Terminar la secundaria y con muy buenas notas, le permitió acceder a un nuevo programa de becas que Plan Internacional en Ecuador, en coordinación con Plan Internacional Holanda, puso en marcha a principios de 2015. Esta novedosa iniciativa tiene como objetivo dar la oportunidad a jóvenes de acceder a estudios universitarios y apoyarlos, una vez que concluyan sus estudios, a incorporarse de forma exitosa en el mercado laborar en la provincia de Santa Elena o en provincias cercanas.

Además del apoyo económico, este proyecto trabaja de forma directa con la universidad Santa Elena. La institución ofrece espacio físico y aulas para las sesiones de capacitación que se han ofrecido a las y los estudiantes sobre las becas. Asimismo, se facilita su acceso a computadoras e internet, ya que ninguno de ellos posee este tipo de tecnología en sus casas, apoyo adicional de los profesores y transporte de la universidad para que puedan acudir a sus pasantías.

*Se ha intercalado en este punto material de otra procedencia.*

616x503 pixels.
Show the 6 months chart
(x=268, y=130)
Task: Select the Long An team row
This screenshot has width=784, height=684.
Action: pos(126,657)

“Para mí es muy importante alcanzar mis metas, alcanzar mis sueños, ser una profesional y lograr apoyar a mi comunidad. Hay tanto por hacer, y quiero ser recíproca con mi familia, mis amigos, mi comuna, la vida te enfrenta a situaciones muy duras, y confieso que estuve a punto de renunciar a mis ganas de estudiar. Afortunadamente, no me di por vencida”.